Dunque, ricapitoliamo. Il 19 marzo Mario Agnelli posta il video con lui che tira su dal pozzo del chiostro di San Francesco, in questo caso adattato a chiosco, una bottiglia nuova di zecca con l'Amaro Castiglioni appena arrivato nei locali. La notizia va sui social: del resto è il debutto di un tonico, digestivo, anche un po' balsamico, che diffonde il nome della cittadina e, per la verità, degli innumerevoli Castiglioni d'Italia. Una bevanda ideale per la chiusura del pasto, ma che si adatta pure alla miscelazione in base alla fantasia e alla creatività dei barman. L'iniziativa è dei locali della ristorazione che si sono affidati ad una società specializzata e il sindaco apprezza: un prodotto, l'Amaro Castiglioni, che aiuta a rendere gradevole il soggiorno dei turisti e che crea quel senso di identità che non fa mai male.
Ma a stretto giro, apriti cielo, ecco l'intervento di Pier Nicola Bruno, ideatore e produttore di Amaro Cortona, lanciato sul mercato e nella ristorazione a maggio 2024 dopo un lavoro, sottolinea, iniziato nel 2021. Quando in uno scantinato venne trovata, fu detto due anni fa, una ricetta che prevedeva l'uso di essenze del territorio. Anche l'olivo. Un amaro con la sua personalità, carattere, che piace, richiesto anche all'estero.
Bruno parla di imitazione, riguardo a grafica ed etichetta dell'Amaro dei cugini castiglionesi e, pur ammettendo di non averlo testato, ci tiene comunque a precisare che “il mio Amaro Cortona è frutto di anni di ricerca e sperimentazioni”. Bruno nel suo intervento fa riferimento a contatti non andati a buon fine sul tema, con Castiglion Fiorentino, annuncia di voler difendere l'immagine del suo prodotto e del suo marchio depositato. Si andrà per vie legali? Bah. La parola agli esperti di grafica (anche i caratteri, a guardar bene non sono identici), di marchi, di autorizzazioni eccetera.
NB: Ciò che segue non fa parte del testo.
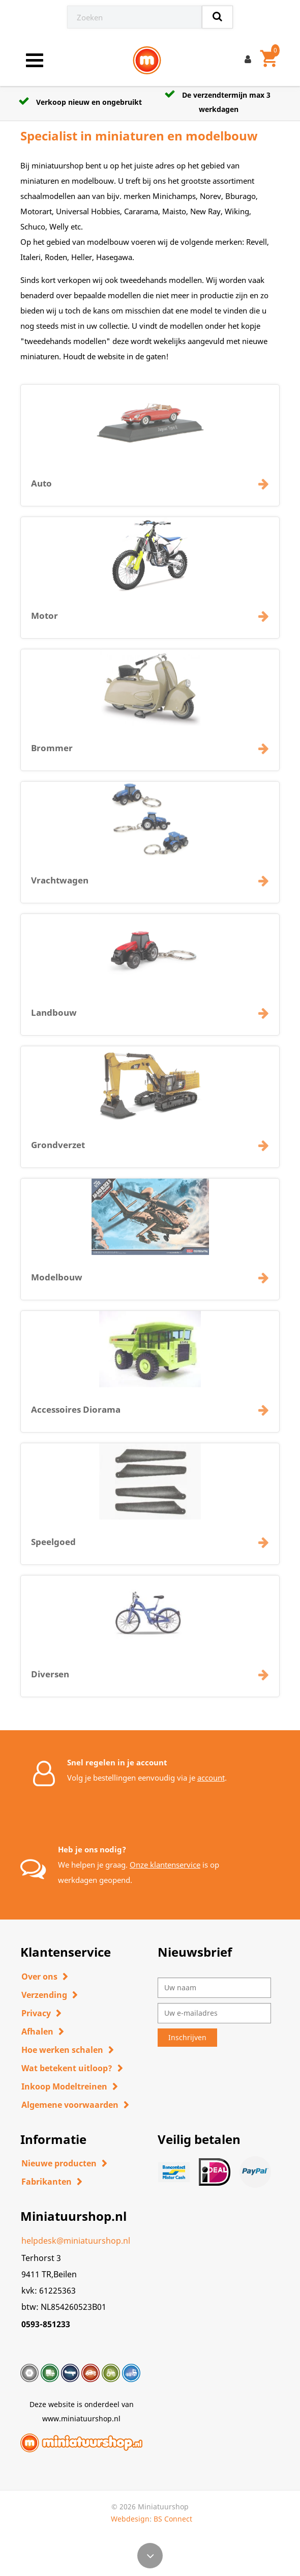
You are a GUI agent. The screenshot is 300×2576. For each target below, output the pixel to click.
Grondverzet (58, 1151)
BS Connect (173, 2519)
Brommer (52, 754)
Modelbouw (56, 1284)
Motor (44, 622)
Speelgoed (53, 1548)
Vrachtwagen (59, 887)
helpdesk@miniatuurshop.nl (75, 2240)
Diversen (50, 1680)
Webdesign (130, 2519)
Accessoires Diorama (76, 1416)
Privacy (36, 2013)
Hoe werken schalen (62, 2049)
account (211, 1777)
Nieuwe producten (59, 2163)
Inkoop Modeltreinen (64, 2086)
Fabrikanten (46, 2181)
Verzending (44, 1994)
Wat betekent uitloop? (66, 2068)
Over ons (39, 1976)
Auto (41, 490)
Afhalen (37, 2031)
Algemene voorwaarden (69, 2104)
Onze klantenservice (165, 1864)
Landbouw (54, 1019)
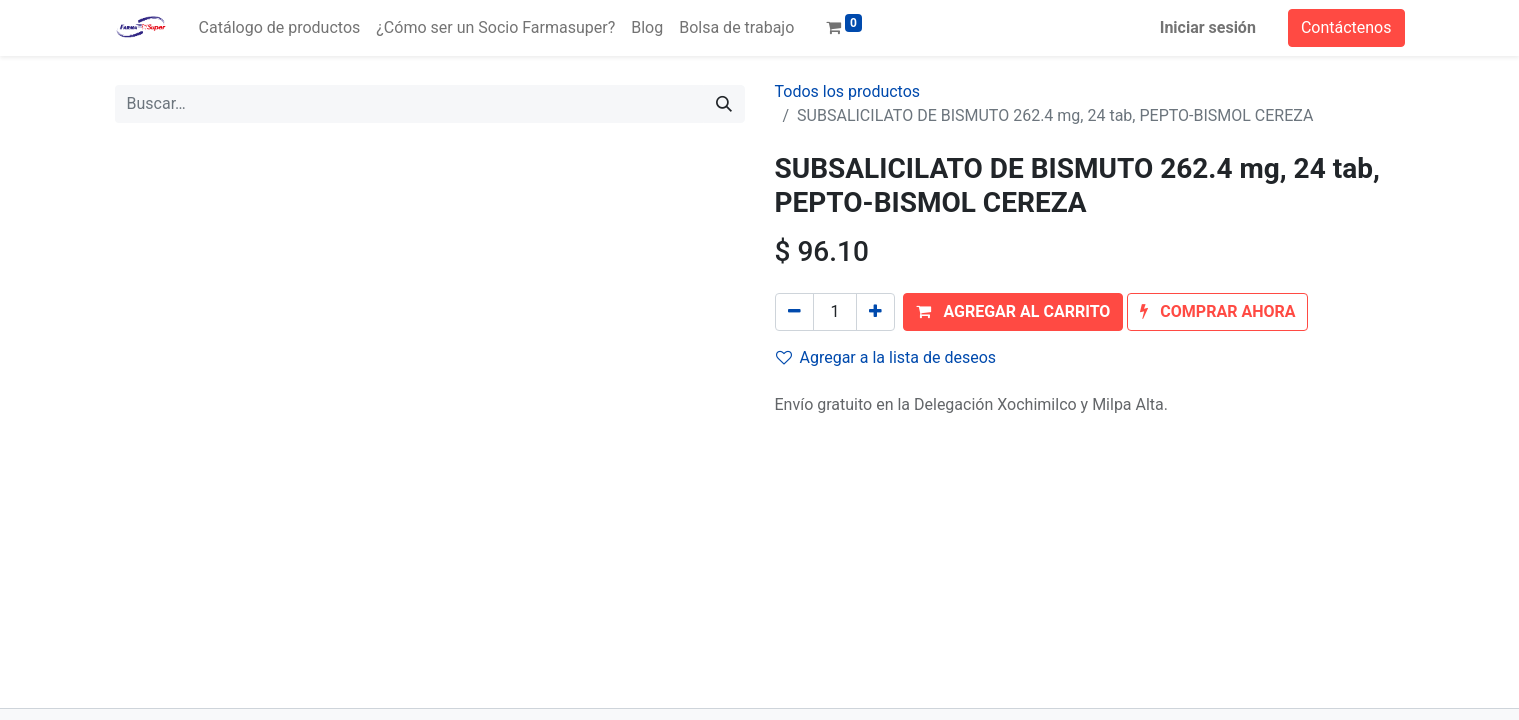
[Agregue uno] (875, 312)
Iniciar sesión (1208, 27)
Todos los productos (848, 91)
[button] (1013, 312)
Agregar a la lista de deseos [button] (886, 357)
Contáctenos (1346, 27)
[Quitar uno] (794, 312)
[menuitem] (280, 28)
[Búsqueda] (724, 104)
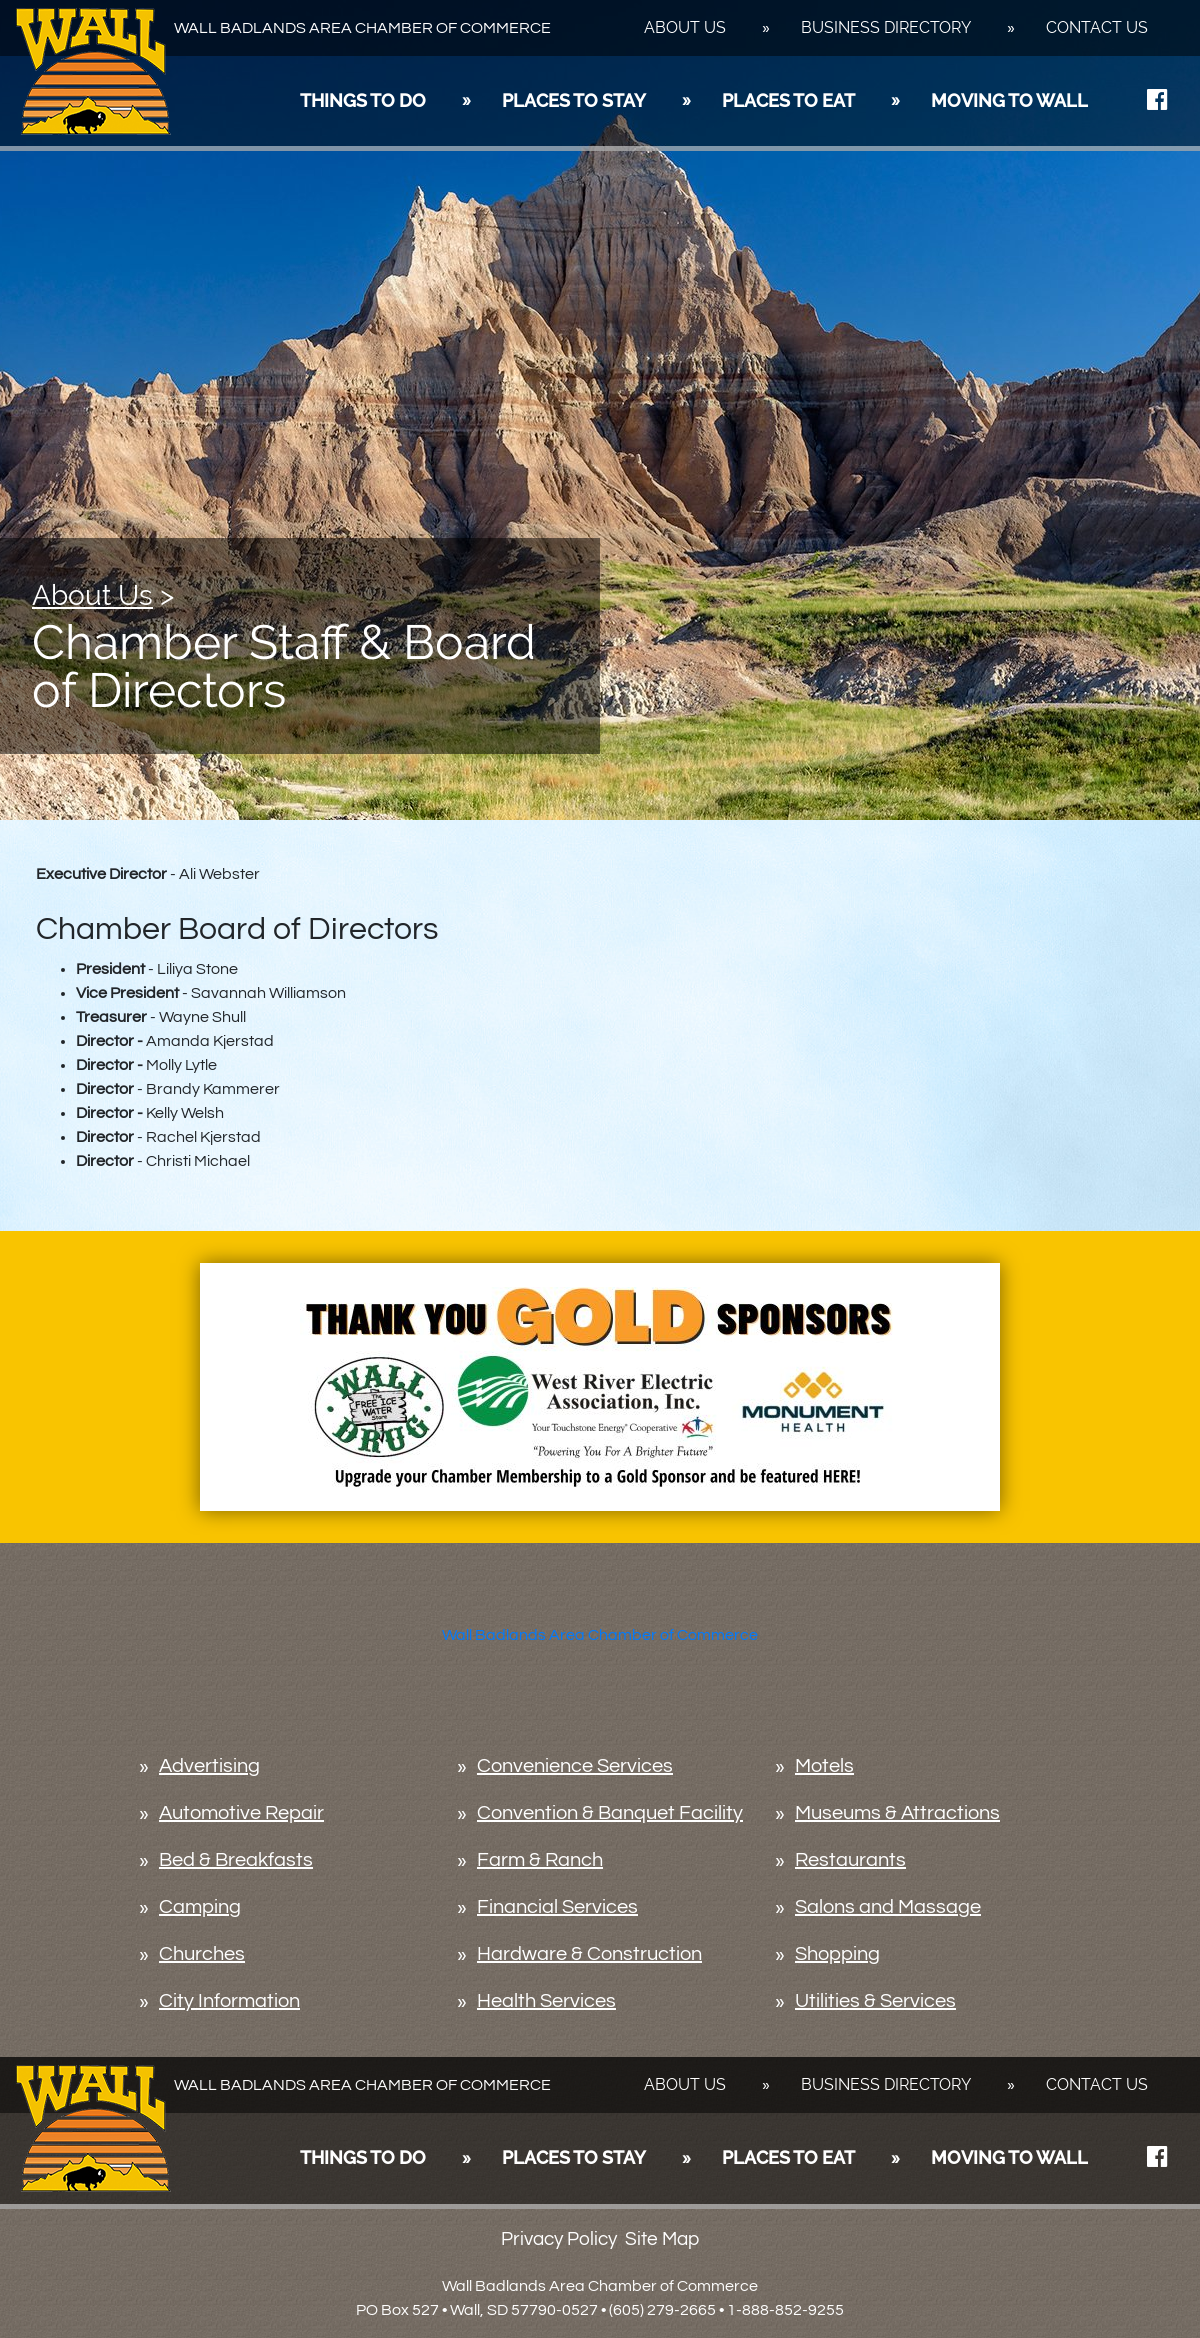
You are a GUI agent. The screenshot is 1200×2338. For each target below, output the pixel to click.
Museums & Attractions (897, 1813)
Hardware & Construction (589, 1954)
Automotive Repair (241, 1813)
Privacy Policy (559, 2239)
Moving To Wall (1009, 100)
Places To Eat (788, 100)
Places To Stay (574, 100)
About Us (685, 27)
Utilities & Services (875, 2001)
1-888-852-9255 (785, 2310)
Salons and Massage (888, 1907)
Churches (202, 1954)
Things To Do (363, 100)
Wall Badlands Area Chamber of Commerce (600, 1635)
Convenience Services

Non è certo inedita la rivalità che esiste su molti campi, da secoli, tra Cortona e Castiglioni, splendide comunità della provincia di Arezzo. Dalle tradizioni al calcio, con ricco assortimento di sfottò. Però mancava il derby dell'amaro. La speranza è che si tratti di una tempesta in un bicchier d'acqua. Anzi nel bicchierino del digestivo.